PW: And now, of course, you have parallel careers as writers.
HG: He outdid me, but so what, I had a hell of a lot of fun in the process. Speaking of Shakespearean parallels in my life, I'd say Don Barthelme was my Hamlet—complex, contradictory, an antic spirit one moment, the next ready to say, "I have lost all my mirth." Clavell was definitely an Elizabethan and shared much with Shakespeare—both were showbiz types; both were middle-class status-seekers who loved property.
PW: In addition to being an editor and a writer, you've also turned to teaching.
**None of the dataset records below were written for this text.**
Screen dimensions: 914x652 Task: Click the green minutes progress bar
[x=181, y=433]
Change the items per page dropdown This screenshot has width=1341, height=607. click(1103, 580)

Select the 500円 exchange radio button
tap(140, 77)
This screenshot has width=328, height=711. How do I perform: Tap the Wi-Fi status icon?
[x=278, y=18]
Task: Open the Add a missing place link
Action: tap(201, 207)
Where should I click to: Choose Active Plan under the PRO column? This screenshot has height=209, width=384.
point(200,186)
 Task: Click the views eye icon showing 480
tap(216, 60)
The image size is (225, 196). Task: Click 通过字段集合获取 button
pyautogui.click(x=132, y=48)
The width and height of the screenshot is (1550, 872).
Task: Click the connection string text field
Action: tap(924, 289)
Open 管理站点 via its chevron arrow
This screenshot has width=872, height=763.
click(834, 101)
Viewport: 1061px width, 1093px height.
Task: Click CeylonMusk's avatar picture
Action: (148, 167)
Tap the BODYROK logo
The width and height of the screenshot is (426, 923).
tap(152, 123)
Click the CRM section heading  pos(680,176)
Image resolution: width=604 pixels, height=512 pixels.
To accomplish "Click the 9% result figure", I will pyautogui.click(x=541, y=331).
HG: Yes, I got obsessive about Shakespeare, and my mind became so crammed with stuff that felt I had to share it with people—people like me, who knew something about Shakespeare but wanted to know a whole lot more. So I started teaching at something called the Lifelong Learning Institute of a small Catholic college near my home in New Jersey. They're mostly people of my generation. These are ideal people to teach. They know what Shakespeare means when he writes about "the whips and scorns of time" and the "insolence of office."
PW: Did your editorial experience help you as a teacher and a writer?
HG: Part of your job as an editor is basically teaching, but it's a different kind. What you're doing is trying to help a writer improve his manuscript. In the course of that you hope you're getting something across about technique. As an editor, you're both teacher and critic—and that's dynamic. My first draft was over 900 pages. I tend to be super-critical—like Iago, "I am nothing if not critical"—and I began to have second thoughts about the quality of what I'd done. I thought to myself, "I never expected that just a few years after retiring, I'd find myself editing another crappy manuscript, and that it would be mine."